Synopsis

Many plant species use day length as a cue to determine when their seeds should germinate. In the past, day length sensitivity stopped seeds from germinating at a dangerous time of year (e.g. during a warm spell in winter). Today, daylength sensitivity might be working against plants, as it could stop species from changing their germination timing to take optimal advantage of the new conditions under climate change.

Although Australian scientists are at the forefront of research in some areas of germination research, we have surprisingly little data on the role of daylength in shaping the germination of Australian species (pers. comm. Cathy Offord, Principal Research Scientist at the Australian PlantBank).
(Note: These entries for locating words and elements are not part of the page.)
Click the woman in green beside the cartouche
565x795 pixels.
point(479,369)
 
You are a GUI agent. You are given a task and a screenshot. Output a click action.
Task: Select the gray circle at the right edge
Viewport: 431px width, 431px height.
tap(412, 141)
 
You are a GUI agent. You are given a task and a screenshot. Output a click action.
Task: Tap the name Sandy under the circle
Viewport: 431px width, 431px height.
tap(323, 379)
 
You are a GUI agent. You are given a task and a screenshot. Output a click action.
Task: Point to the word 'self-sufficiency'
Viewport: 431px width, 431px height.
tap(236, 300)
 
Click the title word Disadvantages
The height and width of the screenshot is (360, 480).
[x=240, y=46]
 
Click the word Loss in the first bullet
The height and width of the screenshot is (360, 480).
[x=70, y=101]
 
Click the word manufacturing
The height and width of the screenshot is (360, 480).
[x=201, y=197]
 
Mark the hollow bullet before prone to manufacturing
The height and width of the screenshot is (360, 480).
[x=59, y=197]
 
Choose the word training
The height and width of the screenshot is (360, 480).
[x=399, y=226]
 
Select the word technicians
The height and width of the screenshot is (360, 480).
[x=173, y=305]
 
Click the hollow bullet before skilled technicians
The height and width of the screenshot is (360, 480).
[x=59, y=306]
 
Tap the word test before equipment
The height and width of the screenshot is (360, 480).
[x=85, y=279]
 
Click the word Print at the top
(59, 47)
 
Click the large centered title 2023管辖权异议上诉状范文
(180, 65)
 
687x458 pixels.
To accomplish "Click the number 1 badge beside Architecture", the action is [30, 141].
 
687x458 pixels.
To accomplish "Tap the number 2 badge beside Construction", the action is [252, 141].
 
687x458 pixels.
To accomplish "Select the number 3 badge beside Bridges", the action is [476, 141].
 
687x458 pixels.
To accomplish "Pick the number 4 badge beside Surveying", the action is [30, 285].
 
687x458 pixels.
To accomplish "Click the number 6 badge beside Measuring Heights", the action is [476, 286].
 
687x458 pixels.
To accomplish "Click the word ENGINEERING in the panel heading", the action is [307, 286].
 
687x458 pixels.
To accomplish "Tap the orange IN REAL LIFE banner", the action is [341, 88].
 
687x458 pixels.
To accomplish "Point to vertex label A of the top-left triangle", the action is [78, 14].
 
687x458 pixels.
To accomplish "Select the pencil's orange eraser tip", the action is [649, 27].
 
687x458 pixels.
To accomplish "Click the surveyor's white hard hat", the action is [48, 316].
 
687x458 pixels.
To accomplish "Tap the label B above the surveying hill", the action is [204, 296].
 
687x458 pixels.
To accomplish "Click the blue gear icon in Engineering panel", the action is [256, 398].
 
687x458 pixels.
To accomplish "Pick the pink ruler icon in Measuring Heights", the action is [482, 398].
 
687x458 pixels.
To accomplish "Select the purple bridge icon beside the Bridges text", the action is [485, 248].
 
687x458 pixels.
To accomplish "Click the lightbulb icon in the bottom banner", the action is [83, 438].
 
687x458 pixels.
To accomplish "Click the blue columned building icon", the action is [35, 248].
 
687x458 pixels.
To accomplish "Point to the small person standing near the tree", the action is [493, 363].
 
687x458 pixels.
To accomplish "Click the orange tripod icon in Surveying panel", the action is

We don’t know the extent to which day length sensitivity might prevent Australian species from responding to climate change. We also don’t know whether there are geographical trends in daylength sensitivity in Australian plants.

Aims

During the project: “Will Daylength Sensitivity Limit Australian Plants’ Response to Climate Change?” you’ll run germination experiments to quantify the role of photoperiod sensitivity in germination of seeds from a range of Australian ecosystems. This includes tropical forests, tropical savanna, temperate shrubland, temperate forests, the arid zone and the alpine zone.

The idea is to include 40 species from each vegetation type, spanning a range of taxonomic groups and growth forms. Many species’ seeds could be sourced from the Australian PlantBank. You’ll also have the chance to conduct field trips to collect seed for other species. Your data will fill critical knowledge gaps and allow you to test a range of hypotheses about the factors that are most important in determining species’ responses to changing climates. 

Your analyses will improve our ability to predict which Australian species will be most threatened by climate change.

Student Benefits

The Big Ecology Lab is a friendly, productive group who love to work together. We have lab discussion groups, weekly student-supervisor meetings, and are active participants in university life. We also have a lab policy of celebrating victories with prizes, publications and completions.

All 15 of my previous honours students received first-class honours, and their current positions include:

  • PhD study
  • Team Leader in plant biosecurity at AQIS
  • Wildlife Photographer
  • Lab Technician at 4 Pines Brewing Company
  • Ecological Consultant
  • Environment Advisor at BMA.

Of course, you’ll also gain skills in experimental design, data analysis, writing and science communication. This project will give you valuable expertise in an important environmental issue. You’ll also work at the Australian PlantBank at Mount Annan – which means that you’ll use some amazing facilities and make contacts with lovely people who employ Plant Ecologists.